__Task instructions__
Look through the material below and report every line that includes "screenshot".

__Records__
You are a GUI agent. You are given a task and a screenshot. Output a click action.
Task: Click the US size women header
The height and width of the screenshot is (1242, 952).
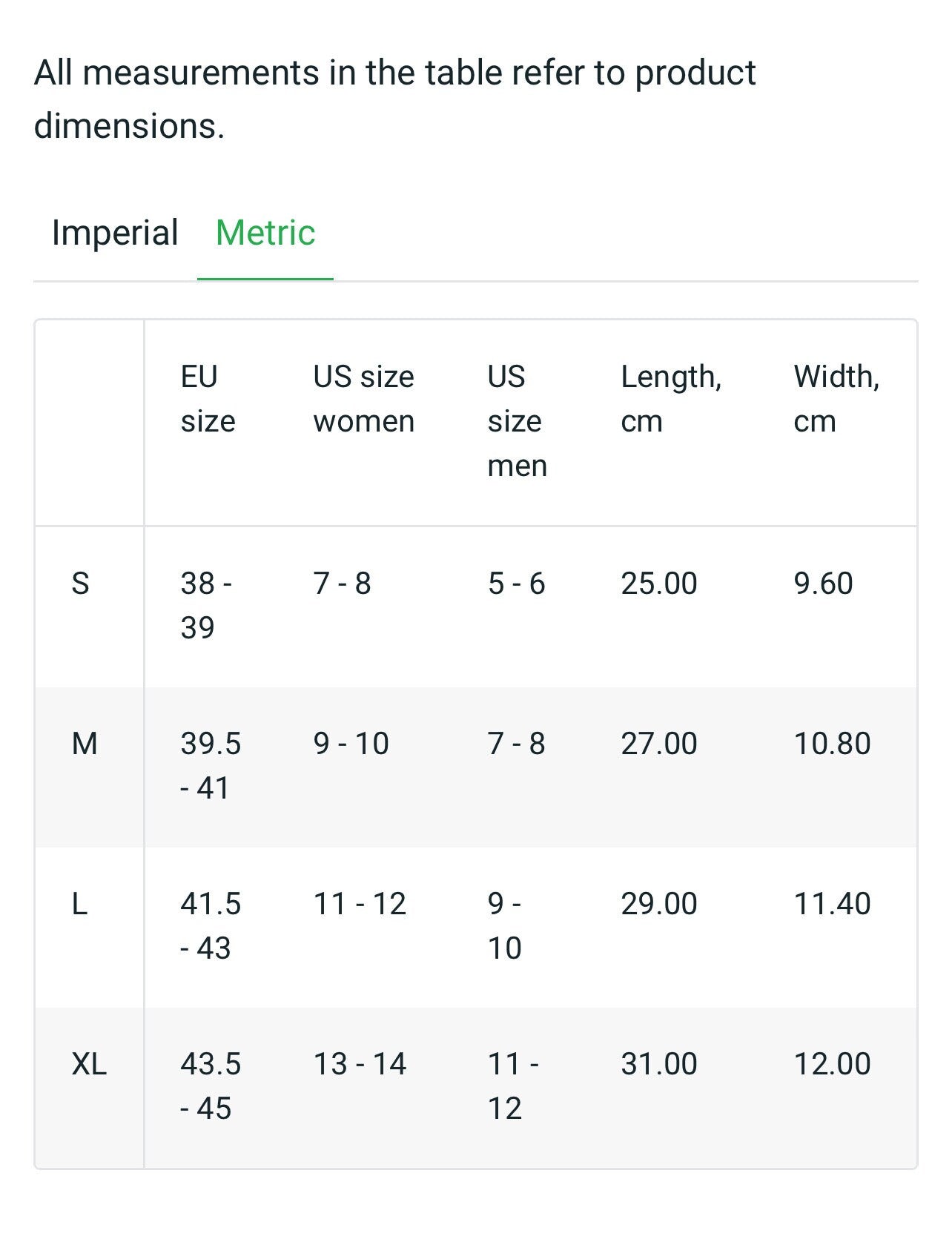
* * *
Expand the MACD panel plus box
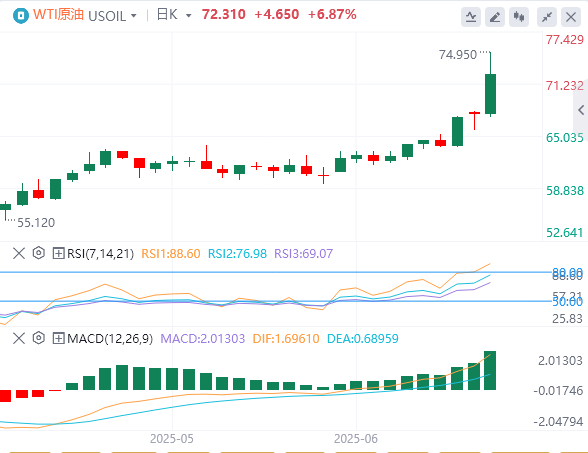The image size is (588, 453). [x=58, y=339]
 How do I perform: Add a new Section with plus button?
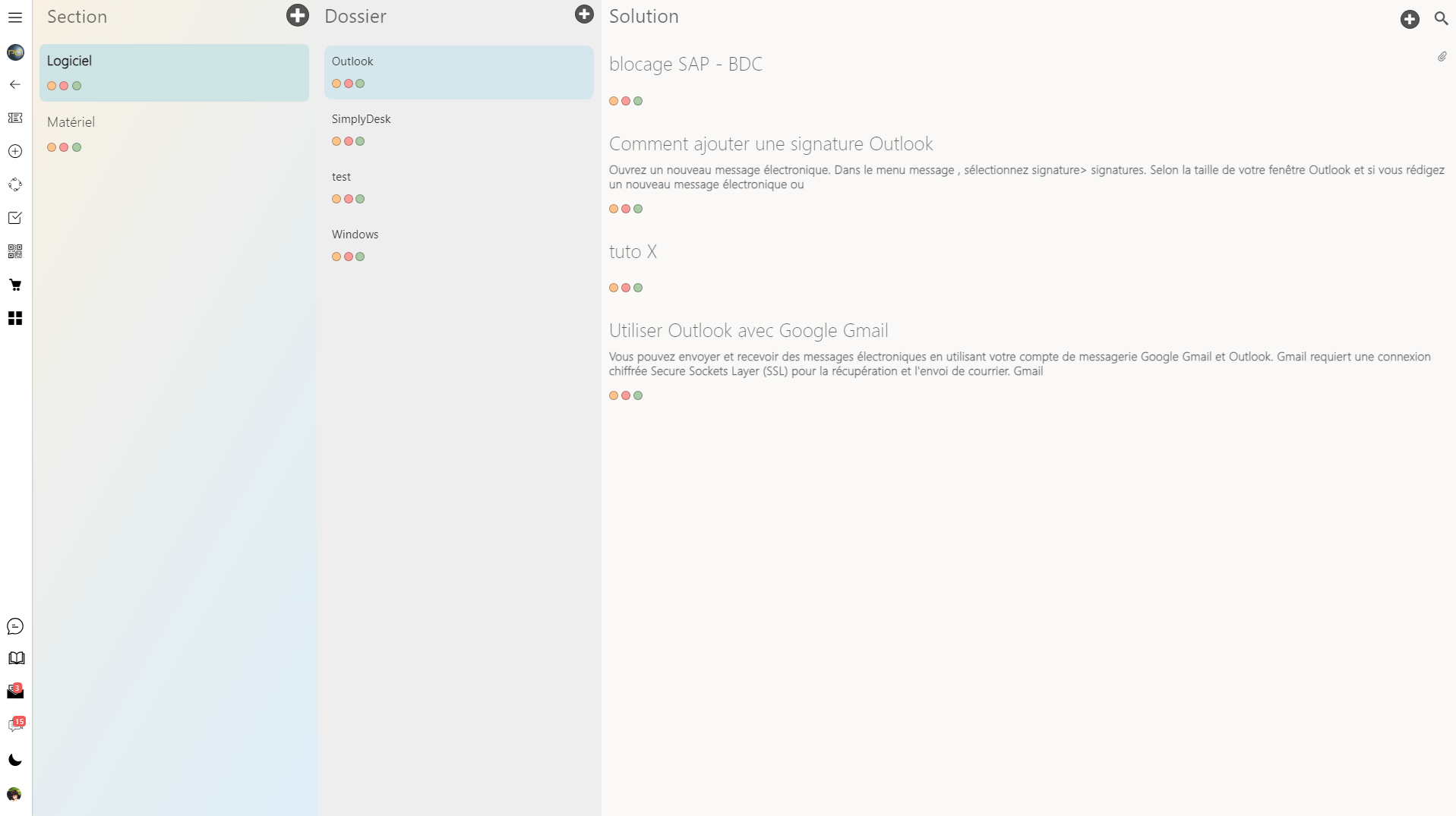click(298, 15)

__Answer to this task__
You are a GUI agent. You are given a task and a screenshot. Output a click action.
The height and width of the screenshot is (1242, 952).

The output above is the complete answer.